Что сделать:
A. Перепишите без изменений часть отрывка об Ахматовой, начиная со слов «Мария Сергеевна нежно» и заканчивая словами «тихо говорит Ахматова.» включительно.
B. Напишите продолжение отрывка об Ахматовой, начиная сразу после его последнего предложения.

Фрагмент страницы:
• • • • •
Анна Андреевна расспрашивает нас о чем-то. Отвечаем мы односложно. Наконец она сама интересуется, какие вести из Переделкина.
Мария Сергеевна нежно гладит руку Ахматовой, глядя ей в глаза и приговаривая:
– Там плохо… Там очень плохо… Там совсем плохо…
– Он скончался? – тихо говорит Ахматова.
– Да, – отвечаем мы.
И тогда вместо ожидаемых проявлений отчаяния мы видим, как она истово крестится и произносит:
– Царствие ему небесное»[238].
1960-й год был для Ахматовой особым, только она не сразу это поняла. В январе в Нью-Йорке вышел в свет альманах «Воздушные пути» с посвящением Пастернаку в связи с его 70-летием и напечатанной «Поэмой без героя». Желая уберечь Ахматову от возможных неприятностей, редактор альманаха оговорил в предисловии, что поэма напечатана без ведома автора.
Спустя год выйдет второй том «Воздушных путей» с более полной версией «Поэмы без героя». И тоже с оговоркой – напечатано без ведома автора.
Эти публикации стали еще одним подтверждением ценности творчества Ахматовой, они подчеркнули, что Ахматова имеет мировую известность, что она не забыта. К Ахматовой начали приезжать западные писатели, посещавшие СССР, такие, например, как Генрих Бёлль[239]. Ахматовой начали присылать приглашения на форумы, конференции, конгрессы… Из Бруклина ей написал родной брат Виктор, прислал дефицитные нейлоновые чулки, предложил регулярно слать посылки. За чулки Ахматова поблагодарила, а от посылок вежливо, но твердо отказалась. «Благодарю также за предложение посылок. Но, дорогой брат, это не нужно. Я на такой жесткой диете, что посылать мне что-нибудь съедобное бесполезно. Что ж касается одежды, она мне ни к чему: того, что у меня есть, хватит, вероятно, до конца»[240].
• • • • •
Раздел данных:
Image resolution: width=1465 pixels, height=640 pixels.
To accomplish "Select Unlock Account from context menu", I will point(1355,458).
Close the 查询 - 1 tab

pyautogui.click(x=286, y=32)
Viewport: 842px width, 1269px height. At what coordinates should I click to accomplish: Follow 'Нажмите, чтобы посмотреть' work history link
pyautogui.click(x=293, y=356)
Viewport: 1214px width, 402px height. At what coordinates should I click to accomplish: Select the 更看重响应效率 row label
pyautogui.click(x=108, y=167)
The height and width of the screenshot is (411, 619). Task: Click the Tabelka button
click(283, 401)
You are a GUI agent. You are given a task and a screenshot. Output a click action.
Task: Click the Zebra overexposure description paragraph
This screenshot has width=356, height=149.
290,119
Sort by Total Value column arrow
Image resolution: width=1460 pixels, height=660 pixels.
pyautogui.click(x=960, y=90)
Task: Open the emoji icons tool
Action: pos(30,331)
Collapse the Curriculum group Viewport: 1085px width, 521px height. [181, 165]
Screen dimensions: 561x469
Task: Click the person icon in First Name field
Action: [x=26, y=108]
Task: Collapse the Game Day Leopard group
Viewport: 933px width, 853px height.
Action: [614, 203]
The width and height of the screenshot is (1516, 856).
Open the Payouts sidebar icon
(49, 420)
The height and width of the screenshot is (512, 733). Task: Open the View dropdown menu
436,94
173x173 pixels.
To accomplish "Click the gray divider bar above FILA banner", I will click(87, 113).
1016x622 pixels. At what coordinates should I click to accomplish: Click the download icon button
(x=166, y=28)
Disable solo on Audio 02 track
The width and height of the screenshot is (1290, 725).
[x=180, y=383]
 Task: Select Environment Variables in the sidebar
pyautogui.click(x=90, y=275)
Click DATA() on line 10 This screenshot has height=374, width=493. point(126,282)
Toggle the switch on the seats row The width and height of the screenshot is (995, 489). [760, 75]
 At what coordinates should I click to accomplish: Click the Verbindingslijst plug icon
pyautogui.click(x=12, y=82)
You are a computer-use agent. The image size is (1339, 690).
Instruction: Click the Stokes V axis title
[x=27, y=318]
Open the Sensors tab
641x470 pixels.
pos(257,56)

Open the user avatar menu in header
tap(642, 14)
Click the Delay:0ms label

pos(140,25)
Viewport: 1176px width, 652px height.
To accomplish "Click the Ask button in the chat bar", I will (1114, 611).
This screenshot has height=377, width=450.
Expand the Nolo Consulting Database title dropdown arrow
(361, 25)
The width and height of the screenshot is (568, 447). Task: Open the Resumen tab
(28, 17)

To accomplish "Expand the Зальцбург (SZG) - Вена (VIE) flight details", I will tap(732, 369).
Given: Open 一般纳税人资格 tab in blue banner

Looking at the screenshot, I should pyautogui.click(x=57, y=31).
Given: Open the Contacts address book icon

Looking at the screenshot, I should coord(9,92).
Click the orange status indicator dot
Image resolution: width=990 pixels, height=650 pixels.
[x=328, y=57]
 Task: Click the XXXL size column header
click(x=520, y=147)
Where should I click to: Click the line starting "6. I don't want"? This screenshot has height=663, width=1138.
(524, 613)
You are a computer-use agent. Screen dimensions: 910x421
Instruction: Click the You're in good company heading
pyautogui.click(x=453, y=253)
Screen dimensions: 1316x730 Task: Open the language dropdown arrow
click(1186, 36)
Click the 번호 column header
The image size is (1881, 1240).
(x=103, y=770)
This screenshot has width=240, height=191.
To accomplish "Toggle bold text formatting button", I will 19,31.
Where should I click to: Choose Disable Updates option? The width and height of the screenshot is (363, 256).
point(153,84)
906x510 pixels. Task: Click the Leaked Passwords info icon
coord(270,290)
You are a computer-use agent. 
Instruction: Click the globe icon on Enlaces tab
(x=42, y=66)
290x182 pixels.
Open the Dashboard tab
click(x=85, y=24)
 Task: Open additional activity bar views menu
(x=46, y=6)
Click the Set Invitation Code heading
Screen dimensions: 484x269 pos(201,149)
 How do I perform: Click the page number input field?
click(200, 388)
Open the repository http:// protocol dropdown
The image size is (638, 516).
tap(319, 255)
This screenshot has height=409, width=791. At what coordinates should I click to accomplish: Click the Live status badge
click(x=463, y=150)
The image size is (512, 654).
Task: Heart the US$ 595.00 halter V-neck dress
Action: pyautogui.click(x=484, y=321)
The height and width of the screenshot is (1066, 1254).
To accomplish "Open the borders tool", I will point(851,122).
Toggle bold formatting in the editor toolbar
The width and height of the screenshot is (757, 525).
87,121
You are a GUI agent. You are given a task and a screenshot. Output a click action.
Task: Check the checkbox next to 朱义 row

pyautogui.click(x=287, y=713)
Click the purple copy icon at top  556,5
• • • • •
Ответы по порядку:
A.
Мария Сергеевна нежно гладит руку Ахматовой, глядя ей в глаза и приговаривая:
– Там плохо… Там очень плохо… Там совсем плохо…
– Он скончался? – тихо говорит Ахматова.

B.
Хрущев немного приподнял «железный занавес». Именно что «приподнял», потому что ни свободного выезда из Советского Союза, ни свободного въезда в него не было. Но стало полегче. Выезжать могли уже не только самые лояльные из лояльных и проверенные из проверенных, но и некоторые другие. То, что за рубеж выпустили Анну Ахматову, в какой-то степени было чудом. Во-первых, потому что она всю жизнь отличалась независимостью суждений, хотя и не старалась афишировать это на каждом шагу. Во-вторых, схема выпуска во враждебный капиталистический лагерь осталась прежней. Выезжающим полагалось оставлять заложников, членов семьи, близких родственников, служивших гарантией их возвращения и правильного поведения за рубежом. У Ахматовой был сын, но все знали о том, что она с ним давно не общается. А еще у Ахматовой обнаружился брат в США – тоже настораживающее обстоятельство. Вдруг он уговорит ее остаться на Западе? Это же будет огромный удар по престижу СССР!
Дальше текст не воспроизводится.